Preservação do patrimônio histórico cultural brasileiro

Enviada em 19/08/2020

Conforme o artigo 216 da Constituição Federal de 1988, “Constituem patrimônio cultural brasileiro os bens de natureza material e imaterial, tomados individualmente ou em conjunto, portadores de referência à identidade, à ação, à memória dos diferentes grupos formadores da sociedade”. Apesar de esta cláusula determinar a proteção ao patrimônio histórico-cultural brasileiro e de ele ser elemento imprescindível à valorização e à manutenção da identidade nacional, ele se encontra ameaçado.

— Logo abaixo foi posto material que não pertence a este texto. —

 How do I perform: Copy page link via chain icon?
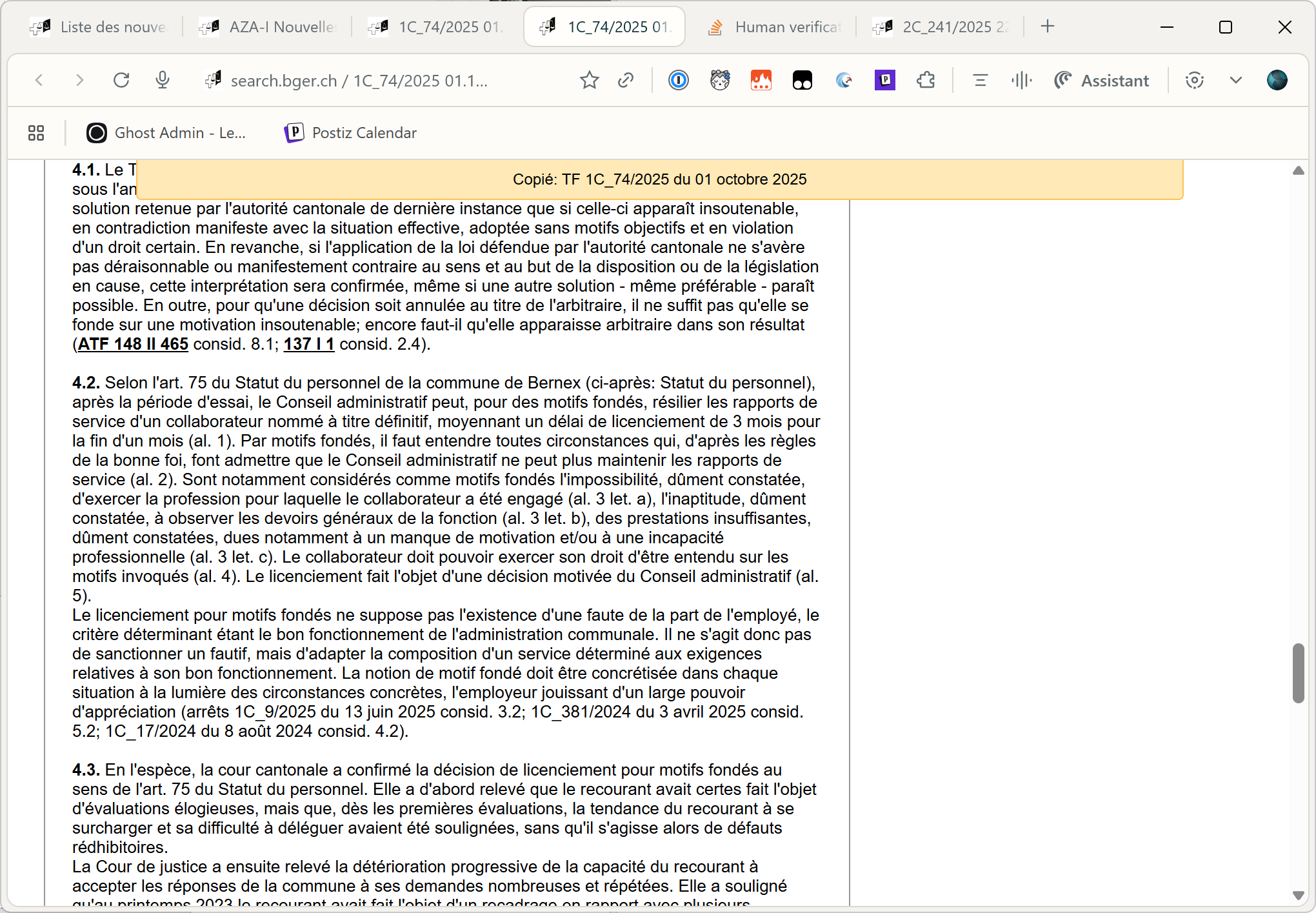(x=625, y=81)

Em primeiro plano, vale salientar que segundo um levantamento feito pela Comissão de Orçamento da Câmara dos Deputados, entre 2013 e 2017, a verba destinada ao Museu Nacional caiu R$ 336 mil. Esse fato refletiu diretamente no incêndio que ocorreu neste museu, em 2 de setembro de 2018, que destruiu quase a totalidade do acervo histórico e científico construído ao longo de duzentos anos, ocasionando assim, em uma grande perda cultural. Desse modo, é evidente que o descaso governamental é um dos condutores da problemática.

Ademais, outro fator relevante é a falta de informação da população acerca da importância do patrimônio histórico, somada a desvalorização de elementos nacionais, tendo em vista a supervalorização de bens e espaços estrangeiros. Essa realidade se desdobra na falta de visitação à acervos de cultura que, consequentemente resulta na degradação dos bens, vandalismo, furtos e roubos.

Portanto, diante dos fatos citados faz-se necessário medidas para resolução do impasse, de modo que o Governo Federal, mediante ao poder legislativo, promovam uma ampliação nos projetos de lei, a fim de incentivar a preservação de museus, bibliotecas e arquivos. Outrossim, a mídia, por meio das redes sociais, deve publicar e mostrar à população assuntos relacionados à herança histórica cultural do Brasil, divulgando informações sobre patrimônio: conceito, importância e localização. Em síntese, o problema seria resolvido de maneira democrática.